Photos: 1. A cut-above tree branch seen at the New River Valley Mall. 2. My Garden as it looks right now. 3. Chairs in the country store before they got filled with Friday Night Jamboree attendees. 4. New sculpture on the Harvest Moon lawn in Floyd.

April 19, 2007

Thirteen Thursday: Boggled

13boggle.jpg 1. I have three re-occurring characters on my blog; my Asheville potter son, Josh, my Scrabble playing poet friend, Mara, and my pink sneakers.

2. THIS chair is pretty strange, but THIS crooked house in Poland is truly mind boggling.

3. Blogging has been a good remedy for my shyness. My camera is like a press pass into life.

4. The word blog is in boggle.

5. President Bush uttered the word “blogs” recently on national TV when he was talking at the Virginia Tech Convocation Service in Blacksburg about how blogs brought people together after the shootings there.

6. It feels as if Virginia Tech was hit by a tsunami. The shock waves of the violence perpetrated there have rippled out to the rest of the country and the world, but those closest to the center (whether by personal involvement or proximity) are feeling the after-shock waves most intensely. Some will need help keeping their heads above board.

7. I’d like to think that #1 is a sign that my sense of humor is returning, but I pulled it out of my journal and it was written before the events of Monday.

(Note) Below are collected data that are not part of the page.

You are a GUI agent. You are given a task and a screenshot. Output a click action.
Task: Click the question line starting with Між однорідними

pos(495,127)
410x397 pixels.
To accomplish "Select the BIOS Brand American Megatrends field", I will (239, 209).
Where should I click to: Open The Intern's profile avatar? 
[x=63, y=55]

8. I believe there’s a relationship between our country’s foreign policy and what happens domestically. In the same way that we are shaped by what we learn from our parents, when our leaders model that killing is an approved way of solving problems, I think it can’t help but be mirrored by a rise in violence at home.

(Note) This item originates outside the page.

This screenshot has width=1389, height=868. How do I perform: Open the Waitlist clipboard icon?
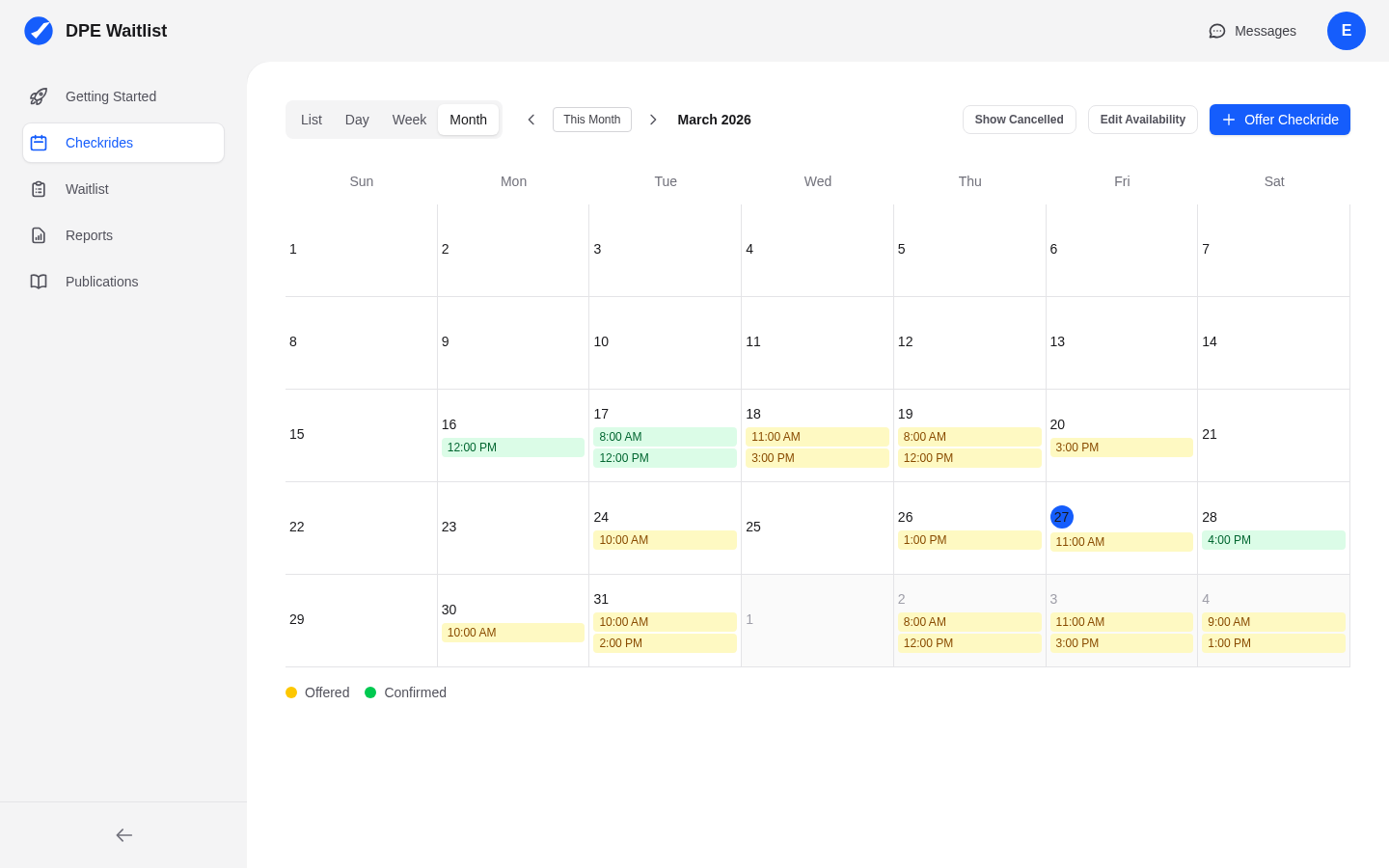39,189
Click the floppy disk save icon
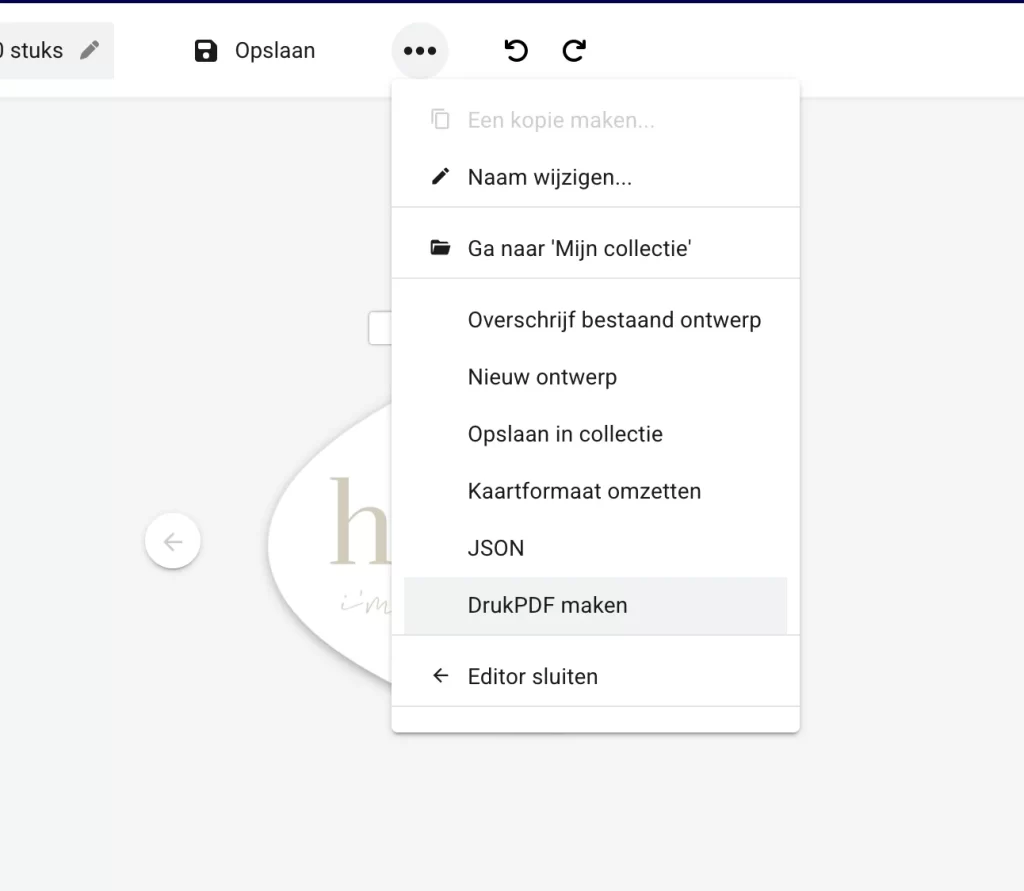 pos(206,51)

9. I don’t understand why military recruiters are given free reign in our high schools when it is known that teenagers brains aren’t developed enough to fully understand the long term consequences of their decisions.

10. I think human beings are part of the environment we exist in and that we can’t help but affect it and be affected by it. The idea that all of creation is one is a religious tenant as well as a quantum physics one.

11. The death and destruction that climate change is predicted to cause is mind boggling. Some people think President Bush’s worse impeachable offense is not the elected invasion of Iraq but his denial of the reality of global warming. During his presidency he has cut funding for environmental initiatives, pulled out of the Kyoto Protocol, given power companies more of a free reign, blocked states from acting on their own to reduce carbon emissions, and generally wasted six years of time that would have been better spent facing this major global issue.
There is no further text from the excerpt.